:: Direction ::
Collect every line in the entries below that contains the string "pixels". Case counts.

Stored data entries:
begin
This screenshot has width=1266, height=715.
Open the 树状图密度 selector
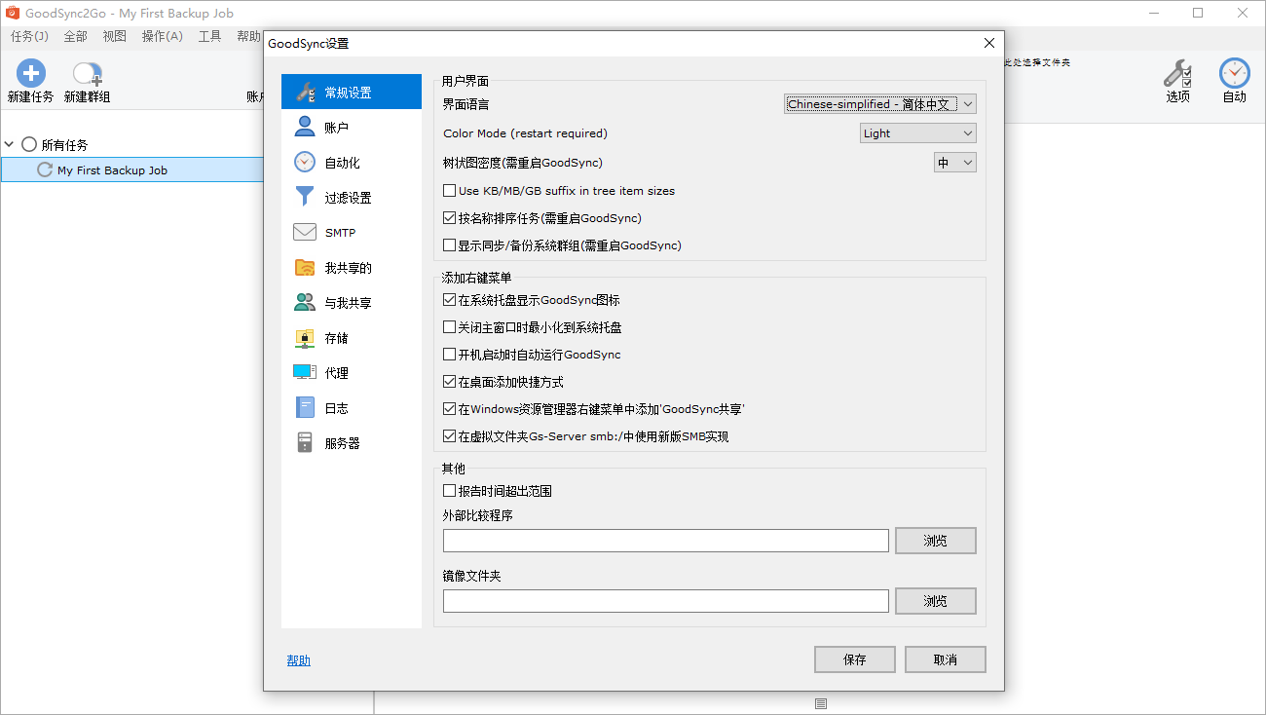(954, 162)
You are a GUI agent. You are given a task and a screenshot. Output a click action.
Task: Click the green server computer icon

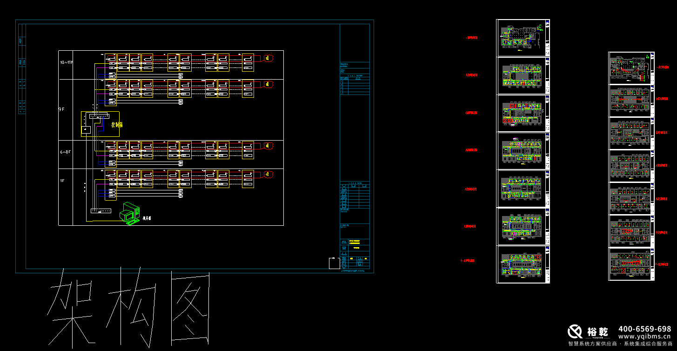pos(129,214)
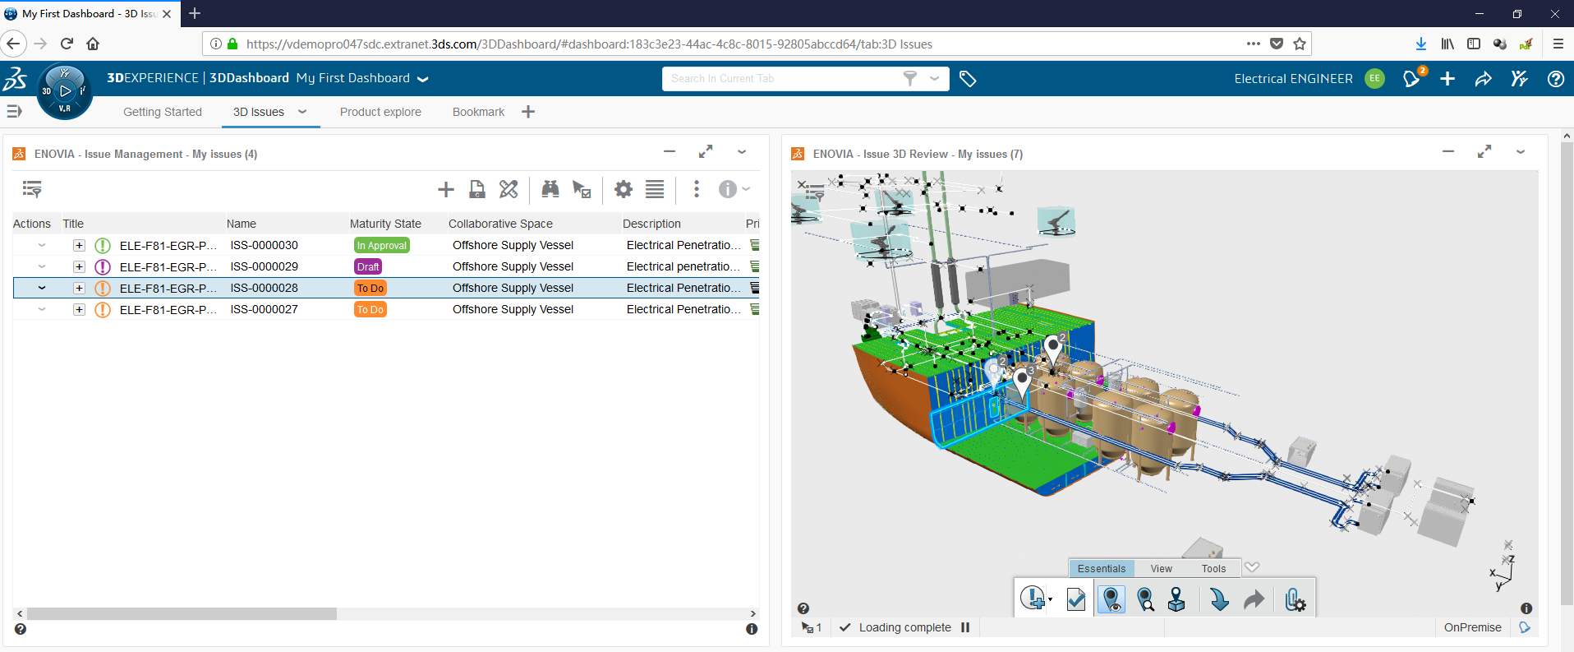Open actions chevron for ISS-0000027
Image resolution: width=1574 pixels, height=652 pixels.
pos(42,309)
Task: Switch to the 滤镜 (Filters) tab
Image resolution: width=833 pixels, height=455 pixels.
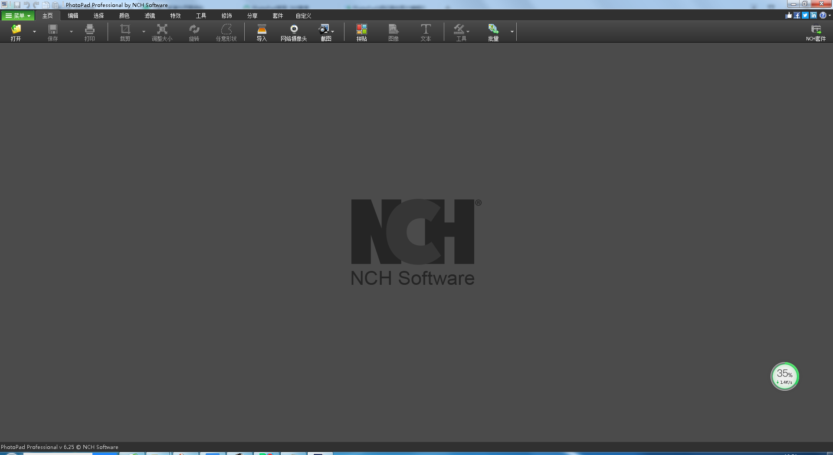Action: pyautogui.click(x=150, y=16)
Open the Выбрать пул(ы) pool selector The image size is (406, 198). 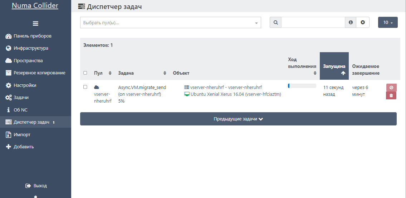(170, 23)
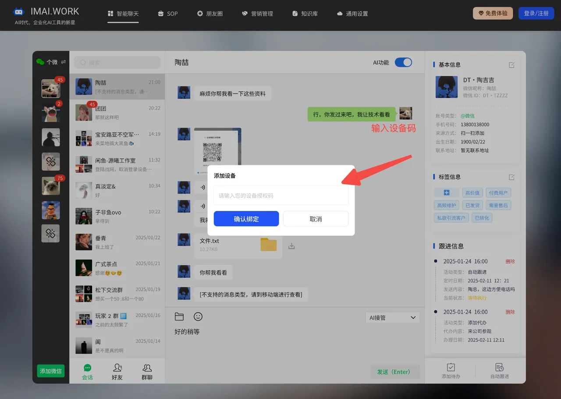
Task: Switch to the 群聊 tab
Action: 147,371
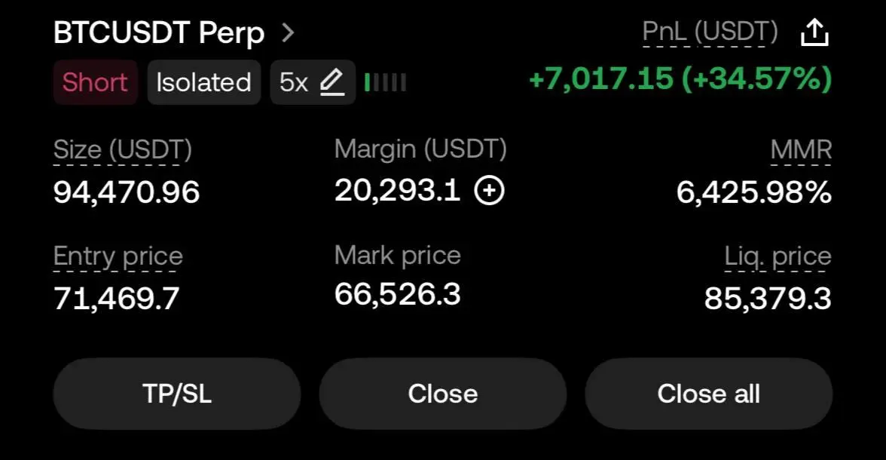Click the Close position button
This screenshot has width=886, height=460.
pyautogui.click(x=443, y=394)
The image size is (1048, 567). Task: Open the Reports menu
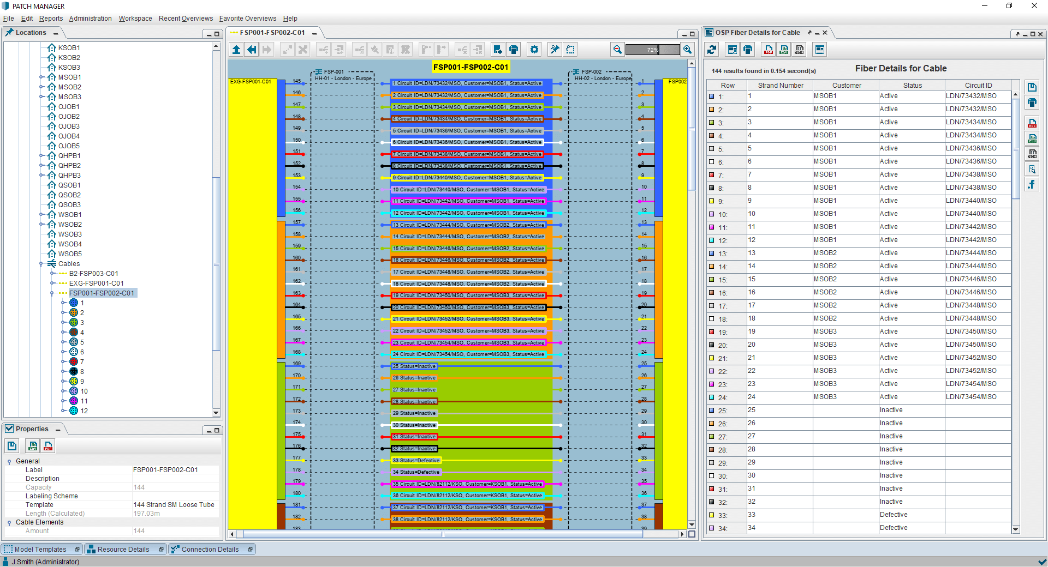[x=51, y=19]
end
:: Response for this exercise ::
Image resolution: width=1574 pixels, height=652 pixels.
Image resolution: width=833 pixels, height=455 pixels.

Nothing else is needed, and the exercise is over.